Viewing the lives of others through a social media lens provides a distorted view of reality. But, when a person experiences the emotional results of such a projection, the view appears very real.
Q. You do need to have a regular appearance on social media, so how did you handle it?
Joan: It took me awhile, but I finally figured out that what was being posted is not every day reality, but rather someone’s “highlight reel”. The high points of their life. And, we all have one of those!
A clearer picture of what social media really is has helped me immensely. I am now able to scroll through with a less believing eye. I understand that what is being posted is the highlight of someone’s day, week, month or year. It is not their average moments.

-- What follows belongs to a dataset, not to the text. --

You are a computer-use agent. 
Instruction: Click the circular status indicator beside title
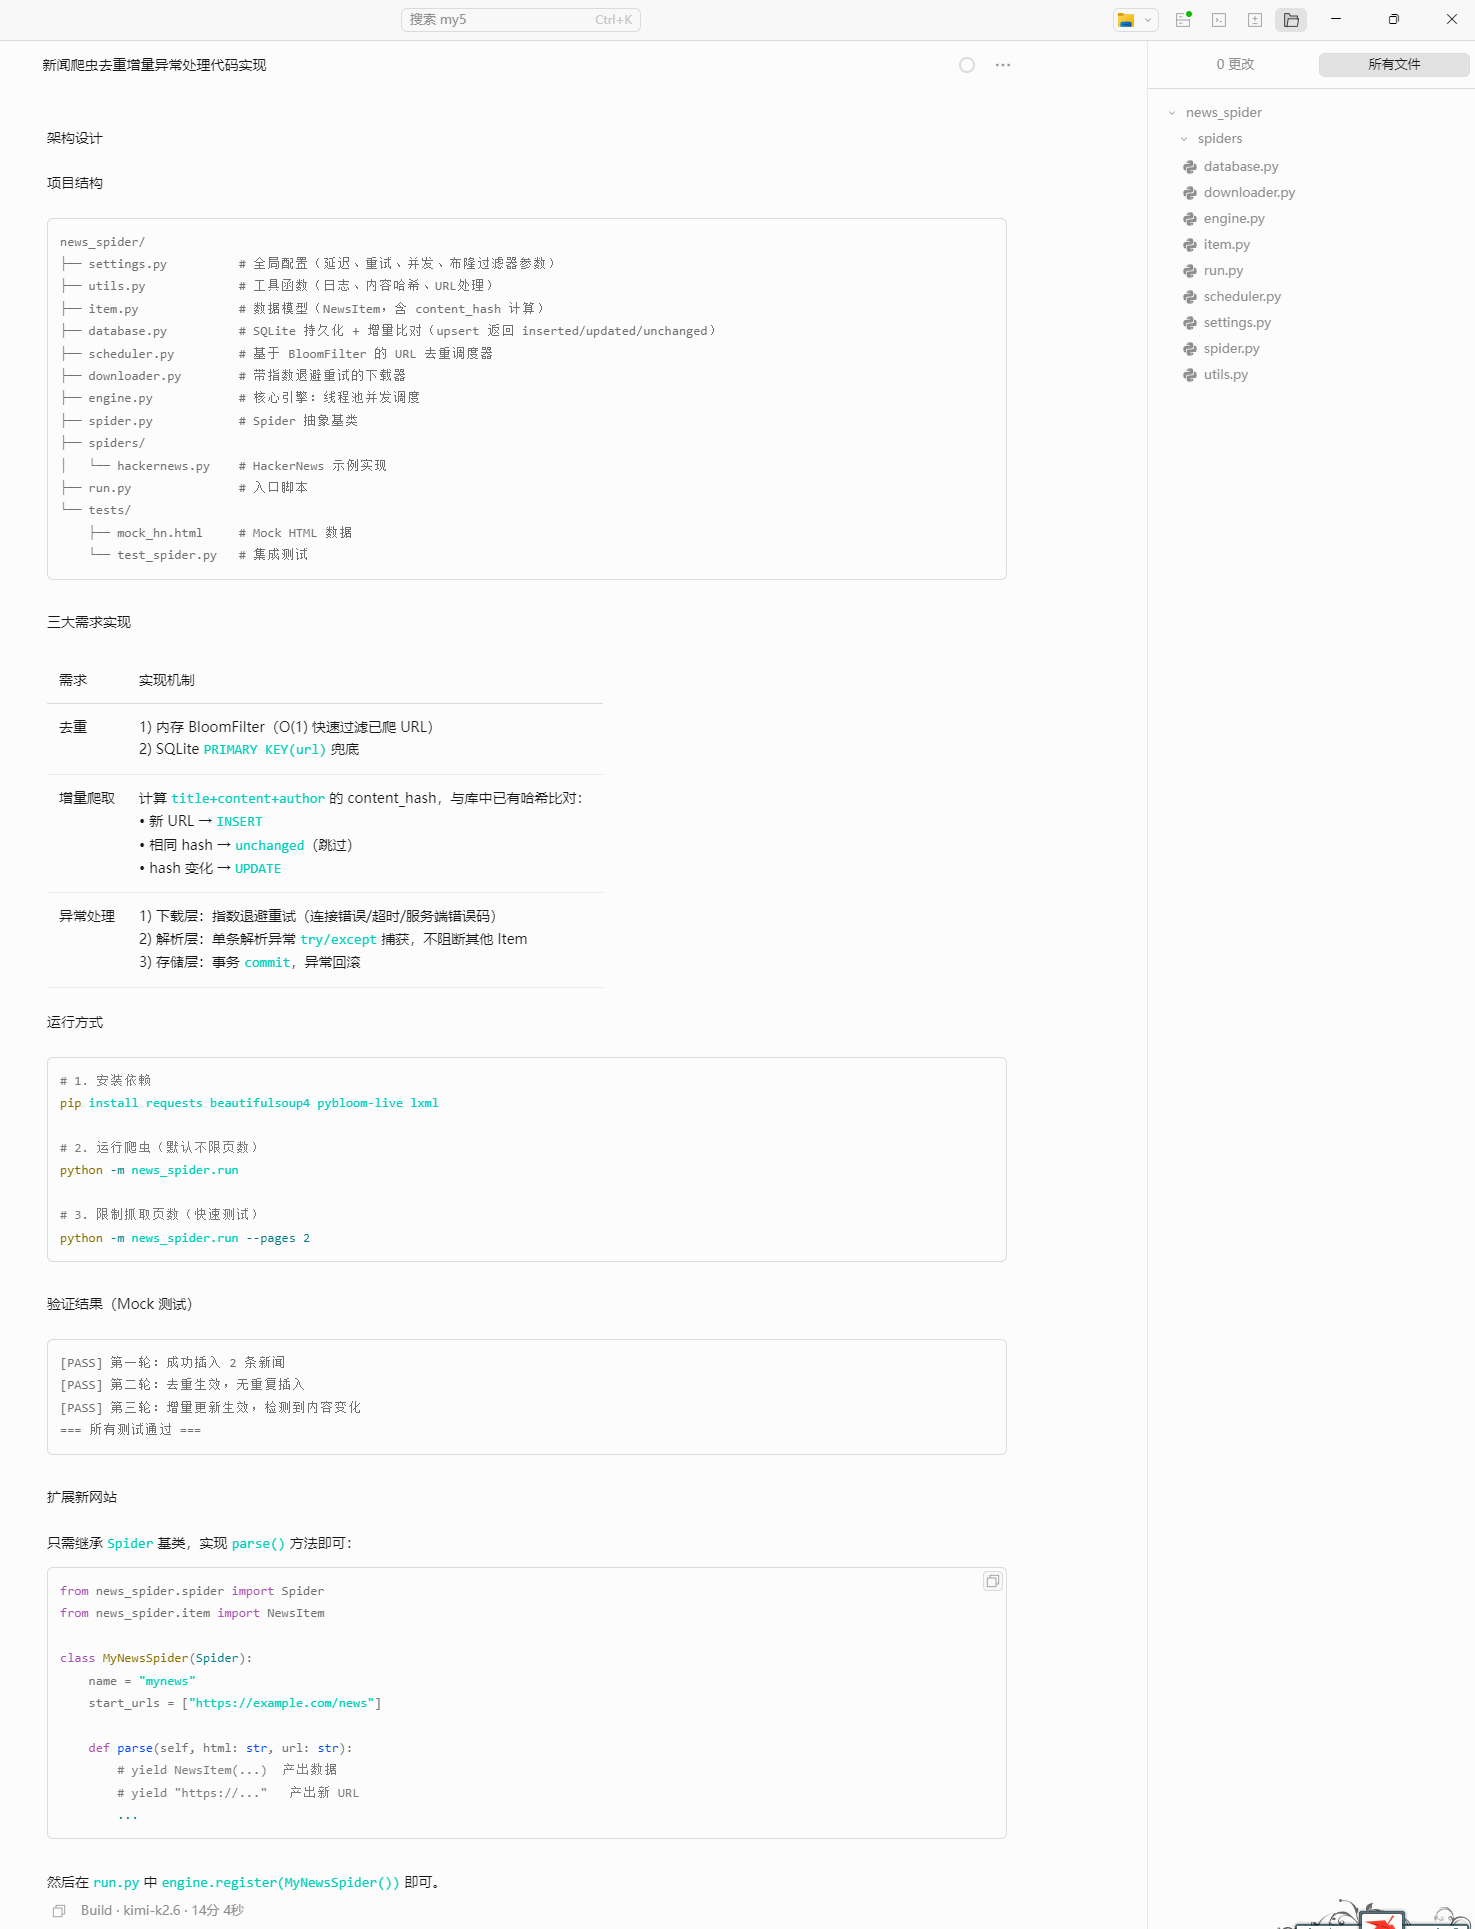[x=967, y=65]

But, even with that realization, I had to discern why I was spending so much time on social media. What was I gaining or losing, and was it helping or hindering my connection to others and my overall emotional health. This analysis has helped me balance my time and adjust my expectations. This self-analysis can help you gain insight into your behavior and motives and perhaps, will enable you to create a more positive experience.

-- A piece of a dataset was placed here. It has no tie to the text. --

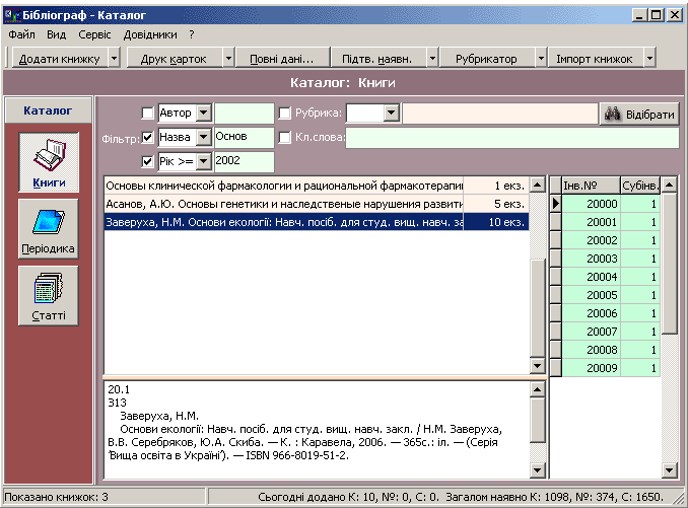This screenshot has height=508, width=688.
Task: Click the Повні дані... button
Action: click(x=280, y=59)
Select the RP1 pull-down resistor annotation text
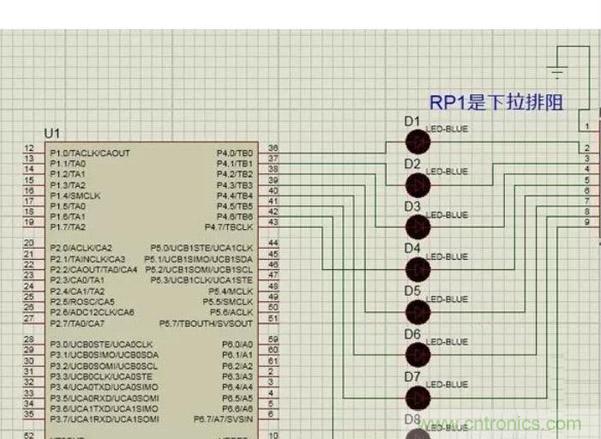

Q. Give us an idea of how we would go about this assessment.
Joan: First, ask yourself why you are spending time on social media. Are you lonely? Do you want to build relationships? Is it for professional reasons? Are you procrastinating? Are you longing to connect with old friends or to stay in touch with those that live far away? Once you determine what you are looking for you can then set realistic goals.
Then, analyze how using social media makes you feel. Do you feel left out when you follow someone on Twitter and she doesn't follow you back? Do you feel unloved if you do not receive “likes” or “comments” on a post? Does it make you feel jealous of others? Do you think less of yourself? Does it make you too wrapped up in world events?

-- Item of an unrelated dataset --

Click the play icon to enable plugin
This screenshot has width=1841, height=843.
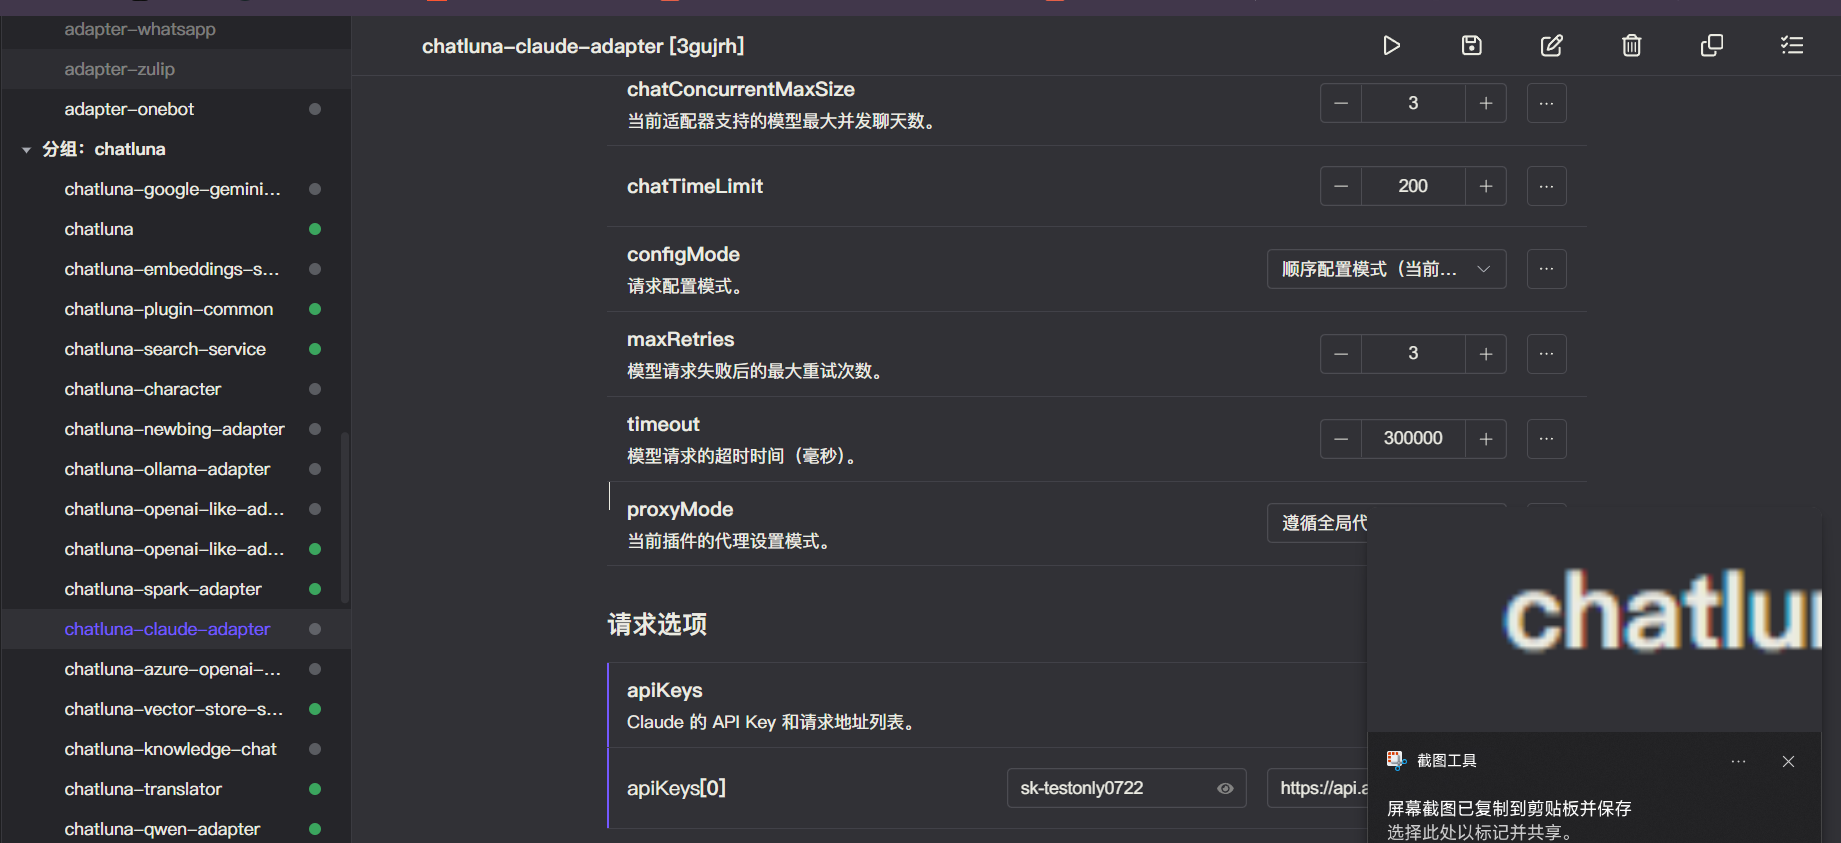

Q. No one wants to feel bad when dealing with social media, so what do you suggest?
Joan: If you determine that social networking may not be the best thing for you or that it may be causing you social media depression, here are a few suggestions that may make it a better experience:
Remember that you’re seeing a person’s “A game”. Resist the urge to compare your life with those of other people in your social networks. It’s a cropped, photo-shopped image of a highlight moment.
Remind yourself that it may not be all that it appears to be. Sometimes the person posting is trying to meet his/her needs by creating an image of a reality that doesn’t exist. Ask yourself: is the person creating a fantasy because his/her life isn’t as great as it seems. Are they lacking something? I always wonder why a happily married couple has the need to publicly profess their undying love to each other via social media and not just roll over and quietly say, “I love you.” Is the relationship that great or are they trying to make it appear great?
Limit your time on social media. Control the amount of time you spend in the virtual world. Engage in activities outside of the digital world.
Cultivate intimate relationships. Increase your interaction with people directly. If social media causes you to feel disconnected, depressed or lonely, spend more time with people. Get out of the house and get moving. Online communication is very different from face-to-face interactions. Talk over the phone or meet in person. Having positive, secure relationships is associated with high levels of self-esteem and resiliency, fosters feelings of connectedness, and decreases depression and anxiety.
Social media can be a great way to stay in connected to others, but when it makes you feel less social, it may be time for a detox.